▸ Task instructions
Write out every line of the records below word for word, omitting the pictures.

▸ Rows
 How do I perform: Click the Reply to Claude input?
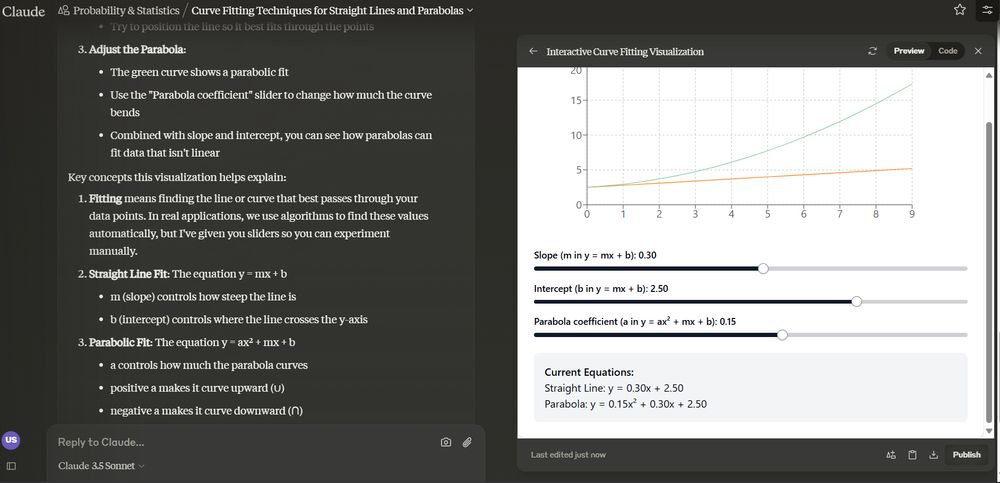click(x=240, y=442)
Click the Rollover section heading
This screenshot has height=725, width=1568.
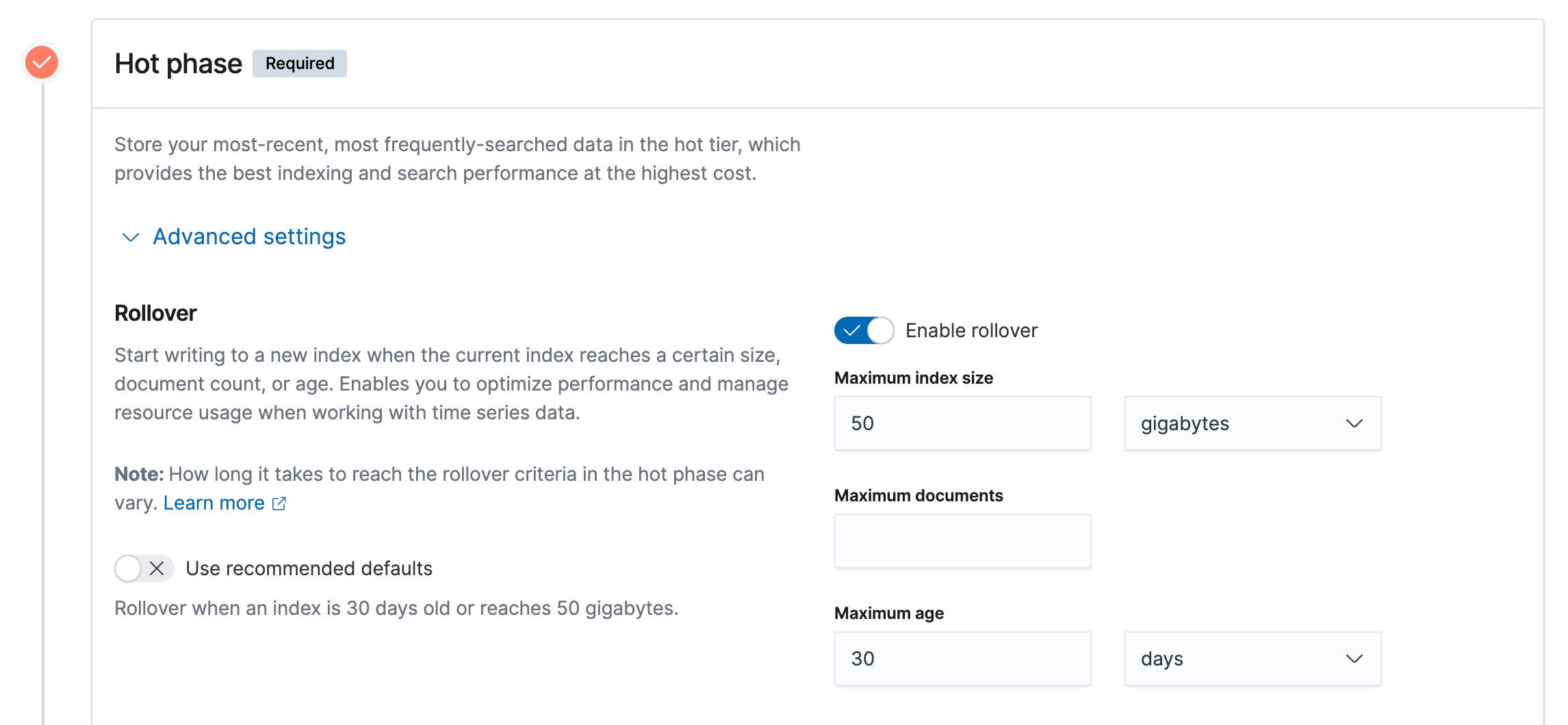pyautogui.click(x=155, y=313)
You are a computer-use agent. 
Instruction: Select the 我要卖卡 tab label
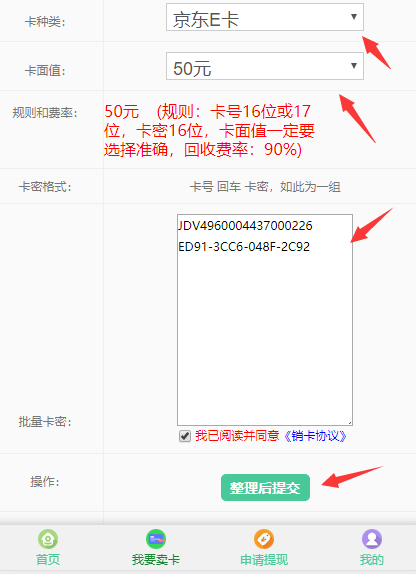[x=156, y=559]
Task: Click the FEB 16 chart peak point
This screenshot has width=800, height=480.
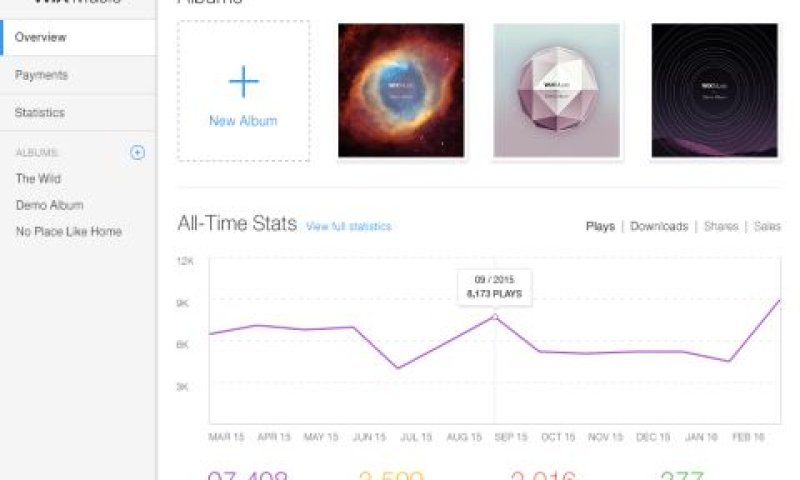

▸ The answer
 How do I perform: Click the Reply to Claude input?
click(x=240, y=442)
Click the Rollover section heading
This screenshot has height=725, width=1568.
pyautogui.click(x=155, y=313)
You are a computer-use agent. 
Instruction: Select the 我要卖卡 tab label
[x=156, y=559]
Task: Click the FEB 16 chart peak point
This screenshot has width=800, height=480.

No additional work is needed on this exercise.